Te rappelles-tu nos calmes rivières Qui se répandaient, limpides et fières, A travers les champs fleuris de houblons,
Dans le beau pays où les toits sont blonds. Te rappelles-tu nos rivières lentes Qui traînaient au loin leurs eaux indolentes, Tristes de quitter un si doux climat. A peine une barque avec un long mât Troublait le sommeil des rivières calmes, Où les nénuphars allongeaient leurs palmes, Les nénuphars blancs qui semblaient des lys. Oh ! les noms charmants : la Dendre et la Lys, qui, venant de voir quelques villes proches, Conservaient encor un adieu de cloches, Et dans la campagne apaisant leurs eaux chuchotaient tous bas aux jeunes roseaux Qu’il est beau de voir sous des ciels maussades, Le gothique noir des vieilles façades !
II. LES RUISSEAUX
Tu connais aussi nos ruisseaux, Nos sources pures Où le feuillage au bord des eaux Met des guipures.

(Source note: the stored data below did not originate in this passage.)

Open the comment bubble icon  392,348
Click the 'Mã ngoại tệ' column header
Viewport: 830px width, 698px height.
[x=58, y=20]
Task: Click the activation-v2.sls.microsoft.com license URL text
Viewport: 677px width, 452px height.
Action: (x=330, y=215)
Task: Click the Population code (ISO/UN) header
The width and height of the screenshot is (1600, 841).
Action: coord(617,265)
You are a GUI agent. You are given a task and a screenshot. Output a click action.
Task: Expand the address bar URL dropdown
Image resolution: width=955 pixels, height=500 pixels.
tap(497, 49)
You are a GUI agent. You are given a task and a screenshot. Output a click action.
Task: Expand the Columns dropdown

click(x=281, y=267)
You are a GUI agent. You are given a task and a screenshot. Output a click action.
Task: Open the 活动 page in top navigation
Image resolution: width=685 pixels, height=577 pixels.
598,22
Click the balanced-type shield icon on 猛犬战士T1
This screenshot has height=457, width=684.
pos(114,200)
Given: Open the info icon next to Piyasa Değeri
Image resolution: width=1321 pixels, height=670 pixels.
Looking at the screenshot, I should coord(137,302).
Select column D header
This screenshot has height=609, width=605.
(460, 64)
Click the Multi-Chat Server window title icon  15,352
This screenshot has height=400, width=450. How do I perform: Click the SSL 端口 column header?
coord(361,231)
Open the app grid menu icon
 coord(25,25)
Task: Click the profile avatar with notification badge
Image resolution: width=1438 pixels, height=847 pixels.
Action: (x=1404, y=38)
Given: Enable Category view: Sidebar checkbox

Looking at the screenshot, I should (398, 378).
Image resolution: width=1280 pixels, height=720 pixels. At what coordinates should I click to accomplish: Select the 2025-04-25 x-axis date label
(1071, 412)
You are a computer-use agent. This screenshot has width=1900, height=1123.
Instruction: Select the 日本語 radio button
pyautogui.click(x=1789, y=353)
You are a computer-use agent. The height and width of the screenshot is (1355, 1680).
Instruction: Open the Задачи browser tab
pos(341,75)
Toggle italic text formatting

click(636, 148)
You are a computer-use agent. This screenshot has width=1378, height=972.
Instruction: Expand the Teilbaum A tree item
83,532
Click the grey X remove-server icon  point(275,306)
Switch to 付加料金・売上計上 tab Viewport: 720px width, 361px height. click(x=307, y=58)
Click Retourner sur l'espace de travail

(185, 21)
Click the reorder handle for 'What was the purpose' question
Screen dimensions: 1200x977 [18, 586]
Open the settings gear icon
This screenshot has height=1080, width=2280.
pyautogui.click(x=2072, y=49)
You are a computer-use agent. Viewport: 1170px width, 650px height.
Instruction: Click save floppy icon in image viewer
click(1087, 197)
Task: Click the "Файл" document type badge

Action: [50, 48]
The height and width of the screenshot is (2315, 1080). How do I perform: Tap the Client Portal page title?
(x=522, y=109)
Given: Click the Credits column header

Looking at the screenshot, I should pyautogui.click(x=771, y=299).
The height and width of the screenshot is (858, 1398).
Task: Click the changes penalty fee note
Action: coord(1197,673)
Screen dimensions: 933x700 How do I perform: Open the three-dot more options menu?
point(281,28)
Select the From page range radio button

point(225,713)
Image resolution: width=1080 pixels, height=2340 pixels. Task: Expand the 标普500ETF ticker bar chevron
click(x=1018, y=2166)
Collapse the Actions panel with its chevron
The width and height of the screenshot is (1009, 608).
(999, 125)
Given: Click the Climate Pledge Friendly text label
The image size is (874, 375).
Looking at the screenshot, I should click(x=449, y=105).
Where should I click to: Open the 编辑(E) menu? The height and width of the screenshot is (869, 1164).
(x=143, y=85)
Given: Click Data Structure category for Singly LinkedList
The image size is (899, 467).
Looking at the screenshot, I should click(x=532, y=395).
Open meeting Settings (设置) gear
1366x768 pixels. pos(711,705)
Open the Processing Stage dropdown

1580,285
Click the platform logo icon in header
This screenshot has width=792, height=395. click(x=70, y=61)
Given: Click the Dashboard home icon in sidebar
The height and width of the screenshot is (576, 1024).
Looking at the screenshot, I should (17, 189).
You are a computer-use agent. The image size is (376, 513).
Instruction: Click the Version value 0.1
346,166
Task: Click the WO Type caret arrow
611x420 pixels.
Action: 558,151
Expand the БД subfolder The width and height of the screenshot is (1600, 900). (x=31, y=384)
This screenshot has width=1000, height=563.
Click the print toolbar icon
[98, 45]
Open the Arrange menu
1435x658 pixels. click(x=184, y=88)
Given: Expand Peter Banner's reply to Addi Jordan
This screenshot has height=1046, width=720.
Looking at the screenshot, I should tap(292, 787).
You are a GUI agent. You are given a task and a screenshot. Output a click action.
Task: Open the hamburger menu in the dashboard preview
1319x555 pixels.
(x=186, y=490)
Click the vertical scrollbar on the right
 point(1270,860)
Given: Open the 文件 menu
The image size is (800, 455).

L’eau prend plaisir sur le gazon A se répandre Et va chanter à l’horizon La mère Flandre !
Petits ruisseaux arc-en-ciellés Faisant des bulles, Petits ruisseaux qui sont frôlés De libellules.
Tous ces ruisseaux sont des flâneurs, O mère Flandre !
Mais ce sont aussi des donneurs De conseil tendre.
Zèle d’amour pris aux amants Dans les kermesses, Qui font devant eux leurs serments, Et leurs promesses.
Petits ruisseaux, les confidents, Chantant de joie Quand on rafraîchit ses mains dans L’eau qui tournoie.
Et, joyeux, donnant en cadeau, Pour les dimanches Aux amoureux, des bagues d’eau En perles blanches.
Leurs talus sont si rapprochés Qu’entre les berges Rien ne se mire : ni clochers, Ni toit d’auberges,
Ni grands moulins transfigurant Le paysage ; Mais le cadre est juste assez grand Pour un visage.
Et c’est tout leur bonheur qu’au fil De l’eau charmée Se reflète seul un profil De femme aimée !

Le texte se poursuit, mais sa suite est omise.